ONTARIO, Calif. – A recent card reader scam at San Francisco area Lucky supermarkets has resulted in identity theft for some store employees and customers, and others fearful that their debit or credit card accounts may have been compromised.
The store chain announced Monday that thieves placed card skimmers into the readers of self-checkout terminals at 23 stores. The readers captured personal information from 23 customers and 80 employees. Some have had money stolen from checking accounts. Store officials have recommended anyone who used these terminals in recent months should immediately close their accounts and seek advice from their financial institutions.
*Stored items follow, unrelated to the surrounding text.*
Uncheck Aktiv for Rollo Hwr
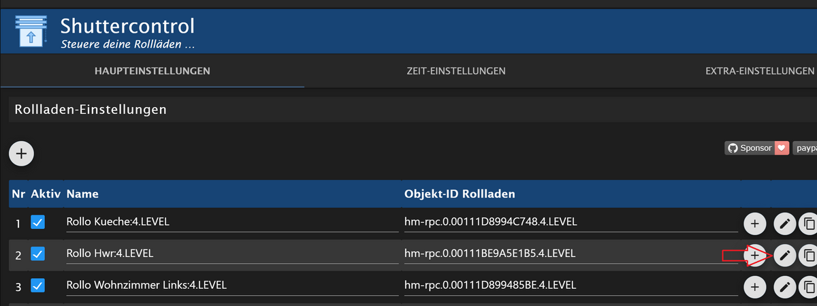 [x=38, y=254]
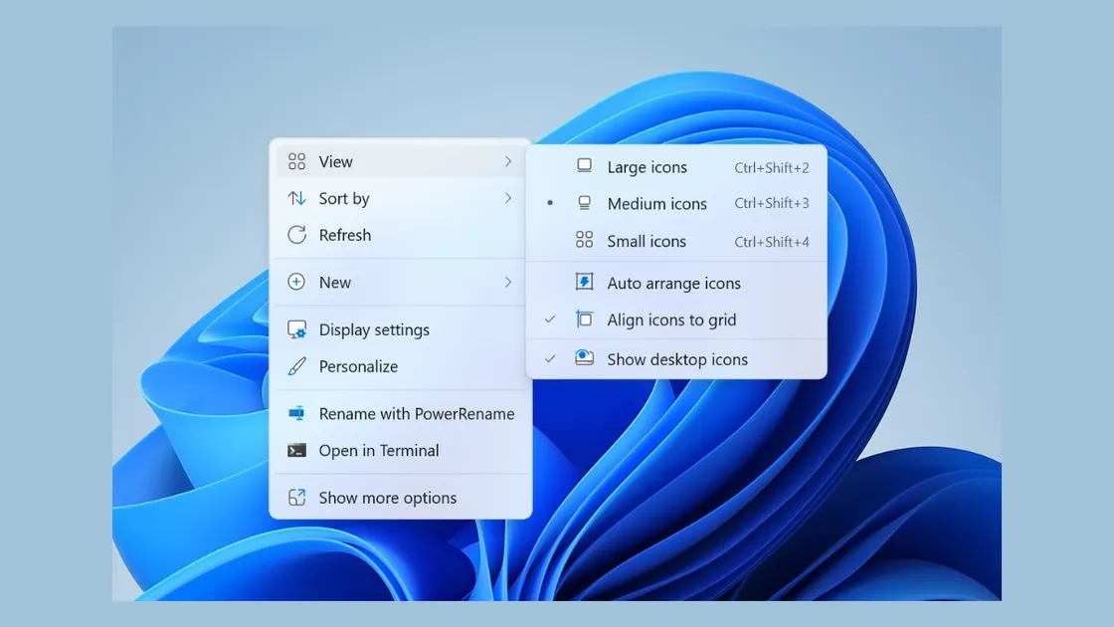Click the View grid icon
The image size is (1114, 627).
pyautogui.click(x=296, y=160)
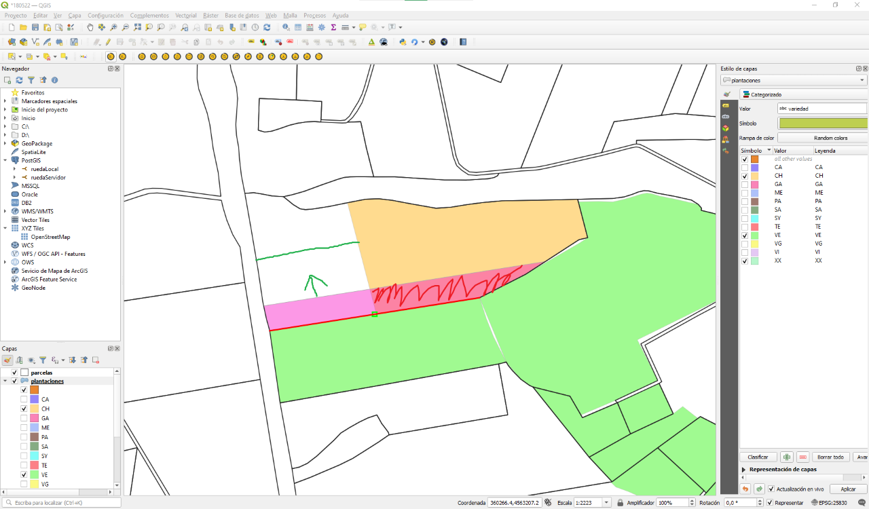869x509 pixels.
Task: Select the Pan Map tool
Action: pyautogui.click(x=90, y=28)
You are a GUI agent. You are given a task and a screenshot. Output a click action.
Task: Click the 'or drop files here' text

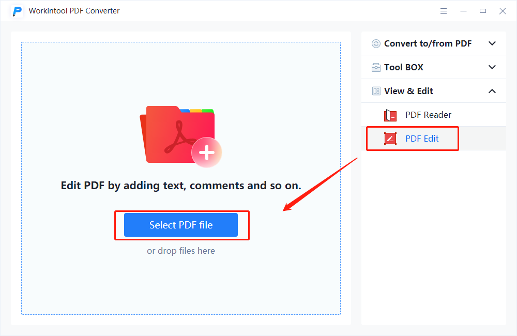(181, 251)
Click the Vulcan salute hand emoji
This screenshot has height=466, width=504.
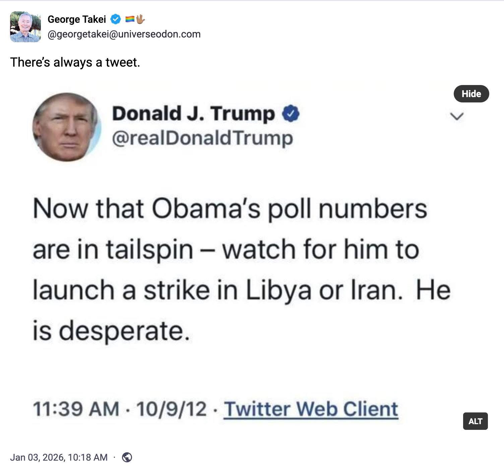click(140, 19)
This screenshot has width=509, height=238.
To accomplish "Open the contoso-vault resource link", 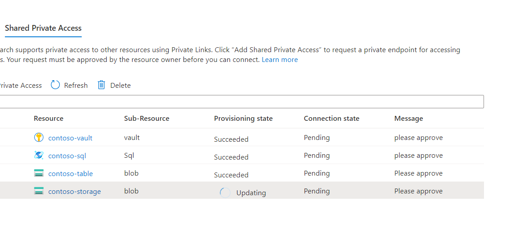I will [x=70, y=138].
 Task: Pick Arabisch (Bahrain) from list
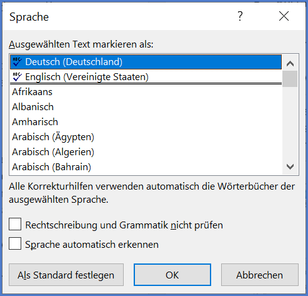(146, 167)
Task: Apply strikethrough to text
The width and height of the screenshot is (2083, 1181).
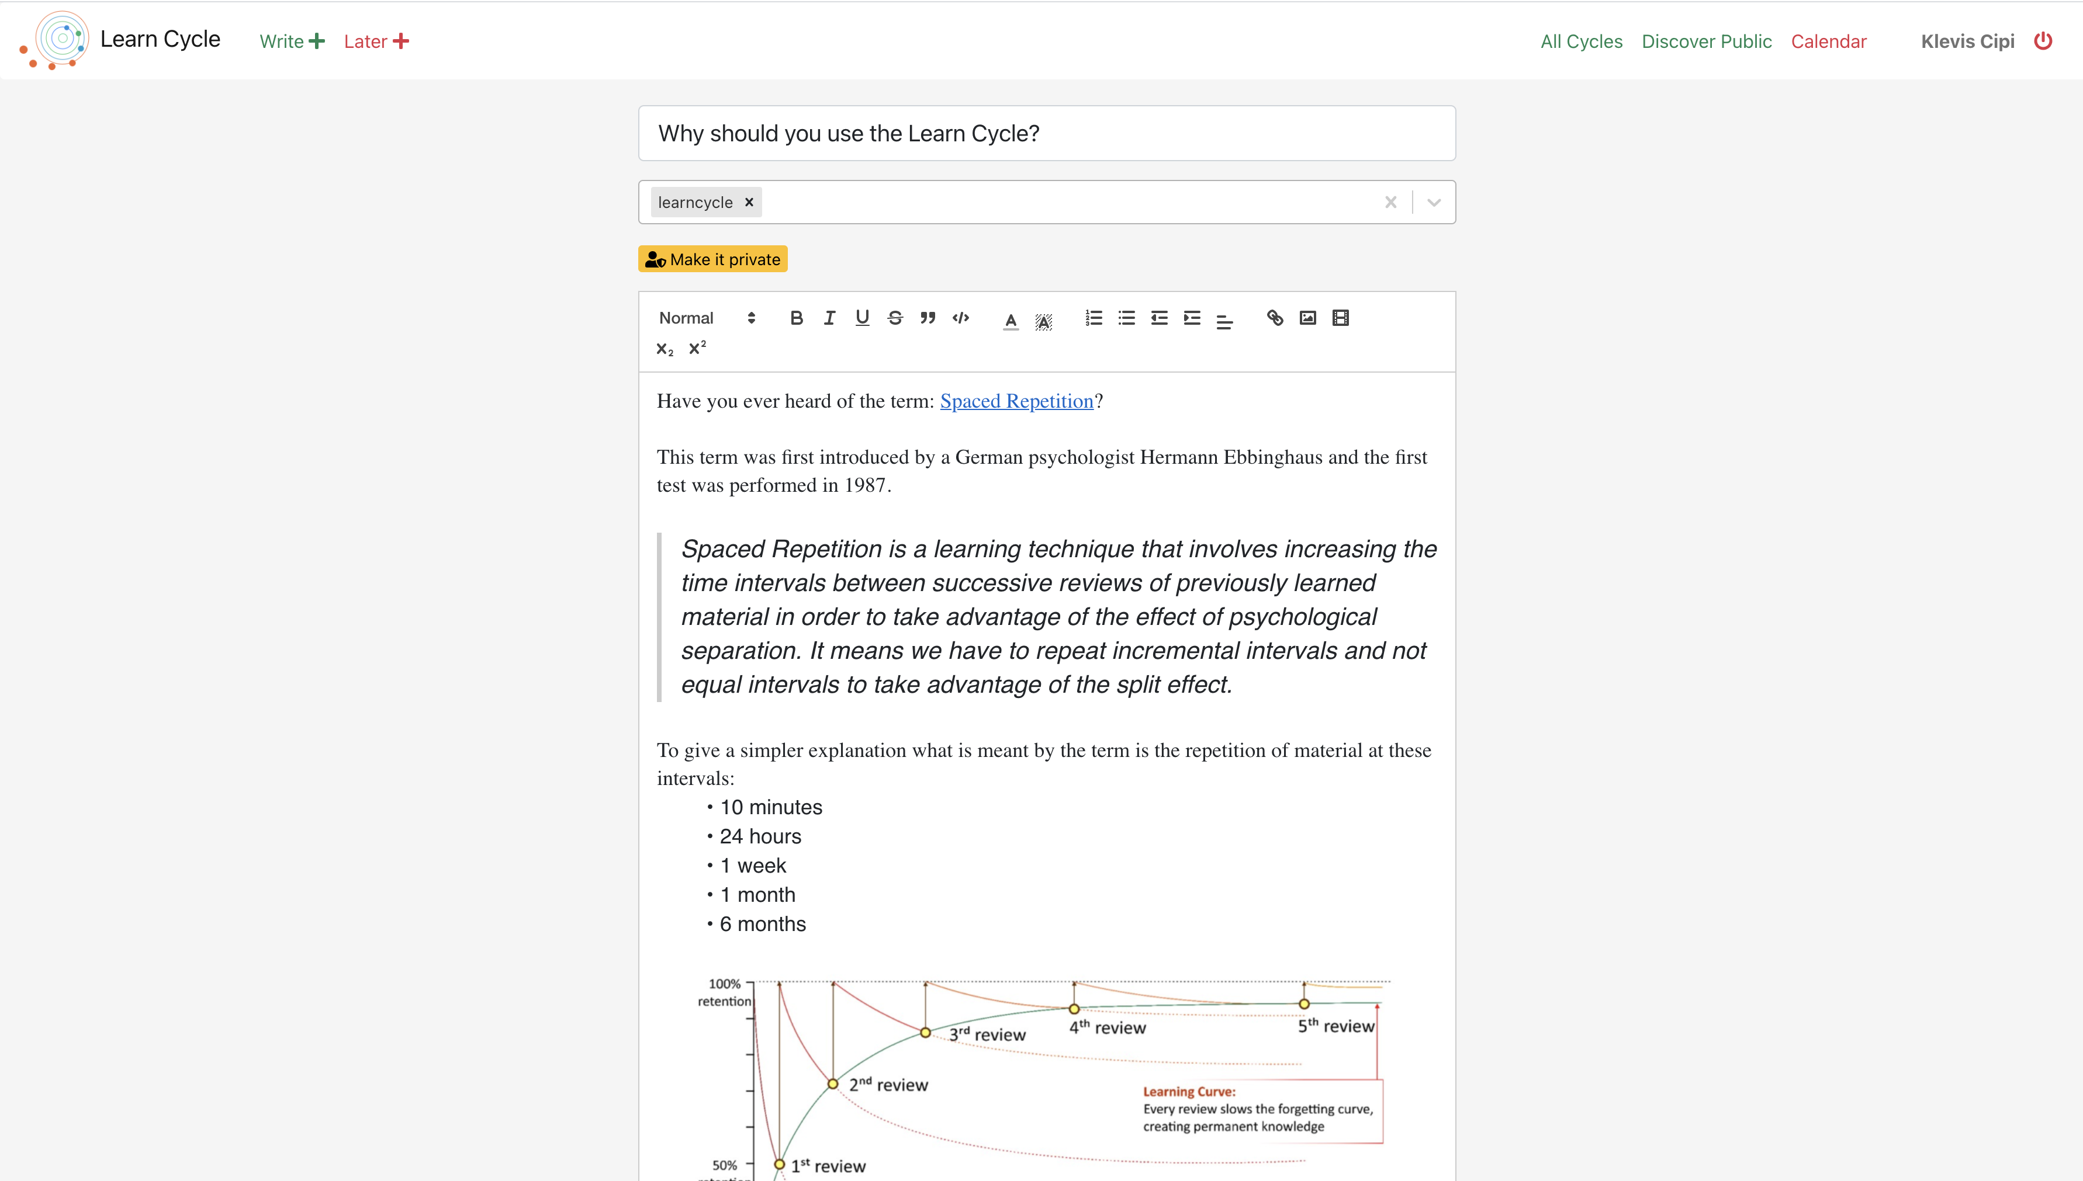Action: click(894, 318)
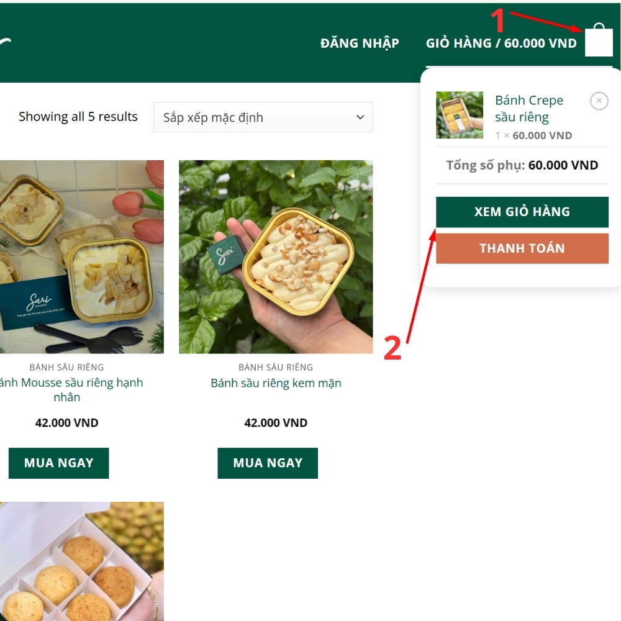This screenshot has height=621, width=621.
Task: Click the Bánh sầu riêng kem mặn product photo
Action: (275, 256)
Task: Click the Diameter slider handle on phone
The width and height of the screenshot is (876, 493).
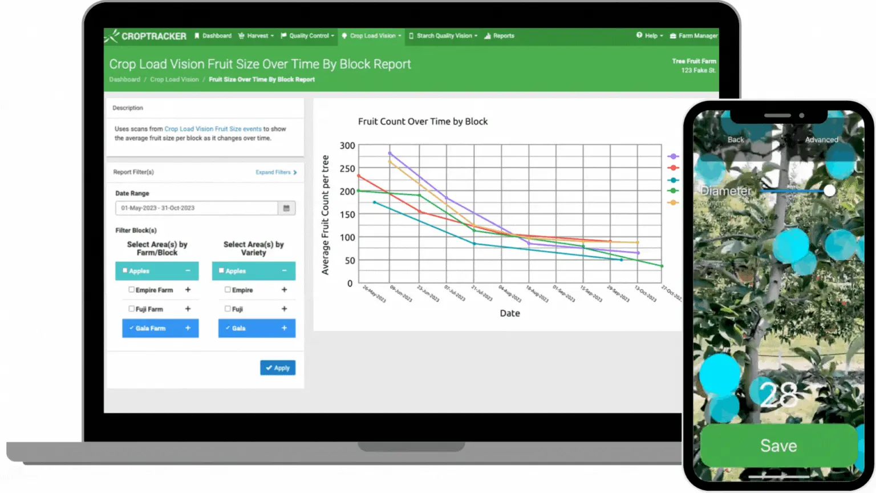Action: coord(829,191)
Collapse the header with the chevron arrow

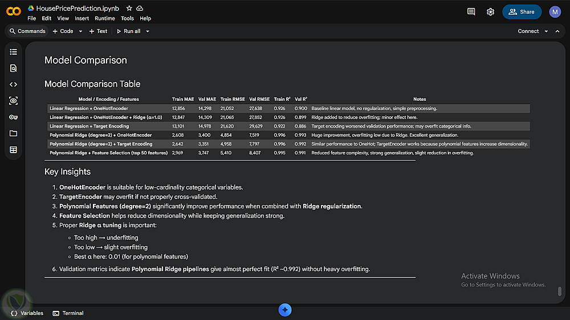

But consumers, “should not be inconvenienced by opening a new account, nor is that advisable,” according to Diana Dykstra, president and CEO of the California Credit Union League. “Financial institutions have been notified about cards that could have been compromised, so they can now monitor accounts for possible fraud and provide that information to consumers.”
If necessary, in many instances the process of getting a new credit card or debit card account number may be done over the phone or online, rather than having to go inside a financial institution, the CCUL said.
SaveMart, the parent company of Lucky, said it has checked all its stores and wants to assure customers that its card readers are now safe. It operates 233 stores in Northern California and Northern Nevada under the Save Mart, S-Mart Foods, Lucky, and FoodMaxx banners.
The company first learned of the problem around Nov. 11 and sent out a Consumer Advisory on Nov. 23, according to a company spokesperson. The company also has no estimate on how many may be victimized by the scam, saying reports keep coming in. “Thousands more could be at risk,” said CCUL’s Dykstra.
“It is important for the sake of the consumer that merchants quickly respond when these types of breaches occur,” Dykstra said. “It is just as imperative that merchants be more responsible for the effect these types of breaches can have on financial institutions that absorb the costs of re-establishing accounts and reissuing cards.”